- DOCUMENT SECTION
▬▬▬▬▬▬

Ok, here's the Regex you wanted for Day 2 of Advent of Code 2020
Things mentioned in this post: regex, operator chaining, named groups, XOR
Regex me up
In the previous part, I looked at a state-machine based solution to the challenge. State machines are fun. I use them a lot in robotics and in game development. But the much better solution to this particular problem is Regex. In this part, I will pursue a very compact regex solution.
A reminder of the format:
- number (low range)
- a dash
- number (high range)
- space
- a letter (the letter in question)
- colon
- space
- a string to validate
Regex has a ...possibly deserved reputation for being impenetrable for those studying it, but I think a lot has to do with how compact its notation is. I think regex is a lot easier to write than to read, so hopefully if I were to explain the process, it would be a bit easier.
Let me break down the pattern one step at a time:
number
So we need to match one or more digits in a row. In most regex flavours, we have a character class \d
which matches any digit from 0 to 9. We can modify this \d
with a quantity. There's a shorthand quantifier character +
which means "one or more". So simply, \d+
means "one or more digits in a row". If we didn't use this shorthand character, we could also specify the exact number of characters we expect, so \d{1}
would mean "exactly one digit", while \d{1,2}
would mean "between one or two digits". We'll stick with \d+
for now.

▬▬▬▬▬▬

- PROBLEM SET
[a] Copy out the part of the regex walkthrough that opens with the words containing "Ok, here's the" and closes with "a bit easier.".
[b] Write what comes next in the regex walkthrough, picking up right after its final sentence.
The material after this point comes from a separate source.

- RECORDED INFORMATION
▬▬▬▬▬▬

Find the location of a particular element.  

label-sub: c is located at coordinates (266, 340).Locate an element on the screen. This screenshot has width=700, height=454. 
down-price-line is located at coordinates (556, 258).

▬▬▬▬▬▬

- TASK-BY-TASK ANSWERS
[a]
Ok, here's the Regex you wanted for Day 2 of Advent of Code 2020
Things mentioned in this post: regex, operator chaining, named groups, XOR
Regex me up
In the previous part, I looked at a state-machine based solution to the challenge. State machines are fun. I use them a lot in robotics and in game development. But the much better solution to this particular problem is Regex. In this part, I will pursue a very compact regex solution.
A reminder of the format:
- number (low range)
- a dash
- number (high range)
- space
- a letter (the letter in question)
- colon
- space
- a string to validate
Regex has a ...possibly deserved reputation for being impenetrable for those studying it, but I think a lot has to do with how compact its notation is. I think regex is a lot easier to write than to read, so hopefully if I were to explain the process, it would be a bit easier.

[b]
a dash
Regex are basically a bunch of groups and literals. If we want to match a dash, we just write a dash -
. As long as it's not inside anything else, it'll be treated as a literal character -
.
another number
Same as before, we can use \d+
here. So far our regex looks like this: \d+-\d+
which would match things like 23-99
or 1-15
.
a space
As with before, you can match spaces. It's a literal space character .
a letter
We need to match exactly one letter. In regex, we can make character groups. something like [abc]
will match one character that is either a
, b
, or c
. You can also make ranges. so [a-z]
would match any lowercase letter between a
and z
. You can combine ranges too, so [a-zA-Z]
means any lower or uppercase letter. But, there's shorthand too, and just like \d
above is shorthand for [0-9]
there is the shorthand \w
which matches any letter or underscore (easy way to remember is that it's often the characters allowable for variable names in programming languages). Since we only need one of these, no quantifiers are needed.
a colon and a space
Again, we can use literal :
here.
many letters*
We can use that old +
quantifier with our \w
class to match multiple letters. Our regex now looks like this:
\d+-\d+ \w: \w+
Proof that it works, we can use regex101 to check.
However, matching isn't the only thing we're doing. We need to also pull out these groups that are being matched, so that we can actually use them for validation. So the regex needs some braces to tell it what values should be extracted as groups:
(\d+)-(\d+) (\w): (\w+)
Hopefully for those unfamiliar with regex, this doesn't look too intimidating. If you're relieved, then let me make you less comfortable by showing you why regex has the bad reputation that it does.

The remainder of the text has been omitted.